*** PROVIDED DATA

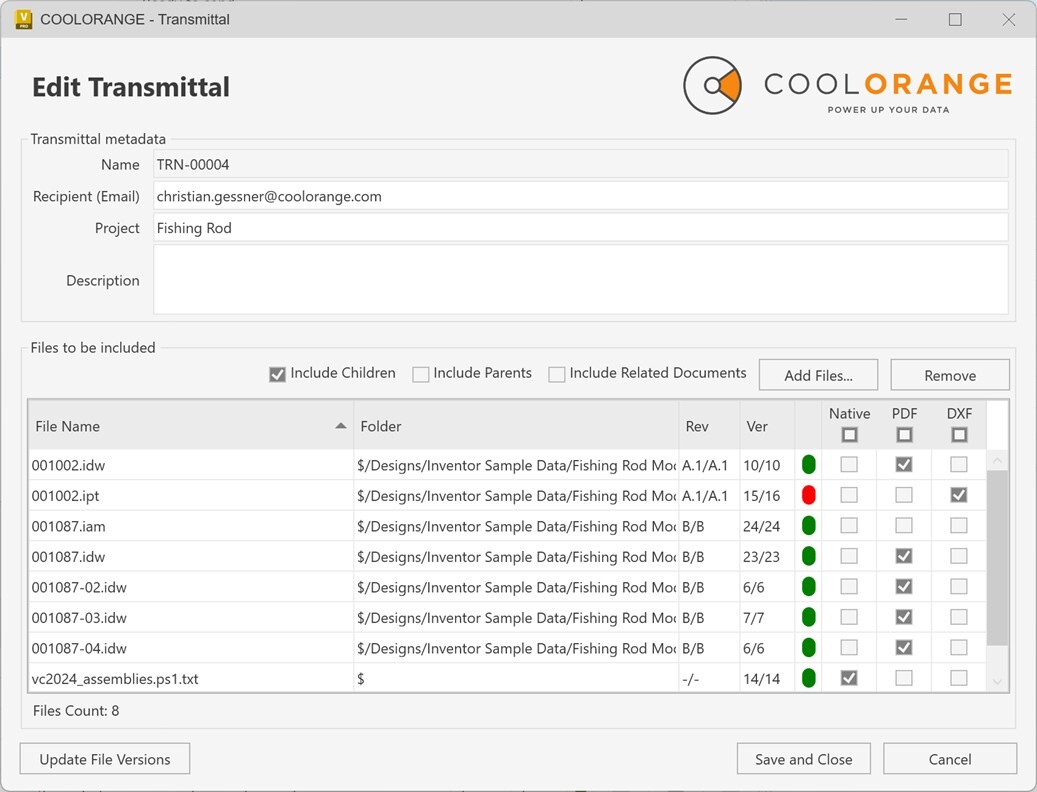Enable Include Related Documents
This screenshot has height=792, width=1037.
(557, 373)
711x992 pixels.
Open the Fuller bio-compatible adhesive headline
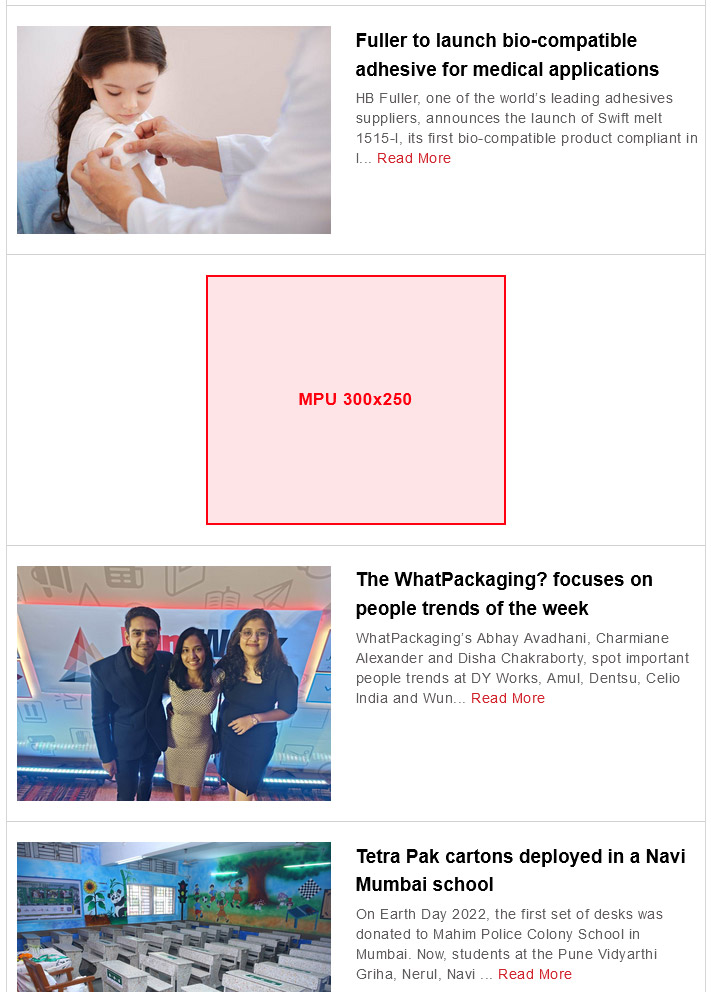[x=507, y=55]
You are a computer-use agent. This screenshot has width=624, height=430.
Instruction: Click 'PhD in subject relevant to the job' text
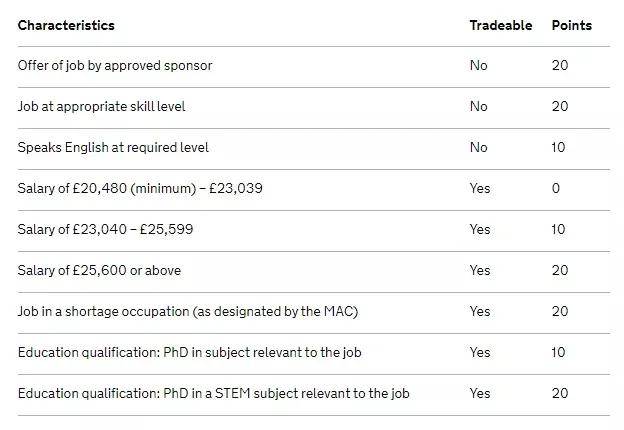click(262, 352)
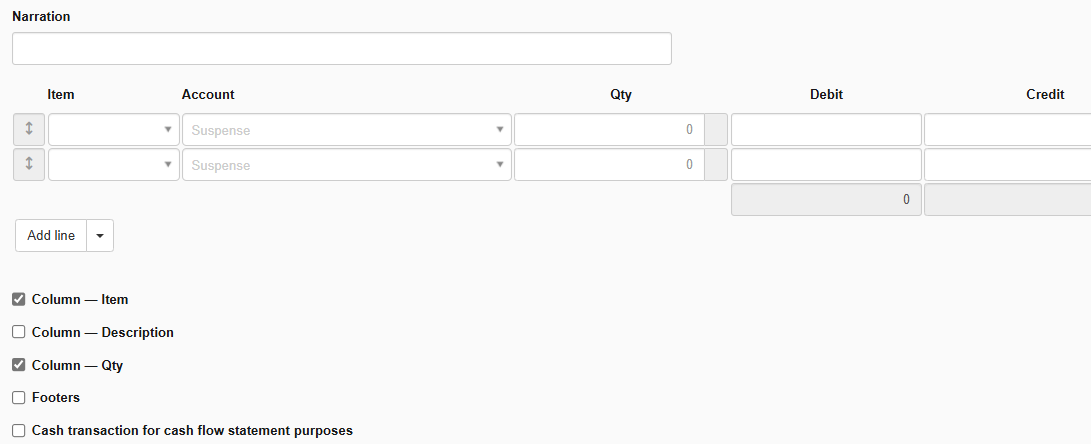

******

TASK REQUIREMENTS ->
Only the lines from the line with "711x992 pixels." through the final line of the material belong in the answer, copied exactly and without pictures.

RESPONSE TO THIS TASK ->
711x992 pixels.
Open the Fuller bio-compatible adhesive headline
[x=507, y=55]
You are a computer-use agent. This screenshot has width=624, height=430.
Instruction: Click 'PhD in subject relevant to the job' text
click(262, 352)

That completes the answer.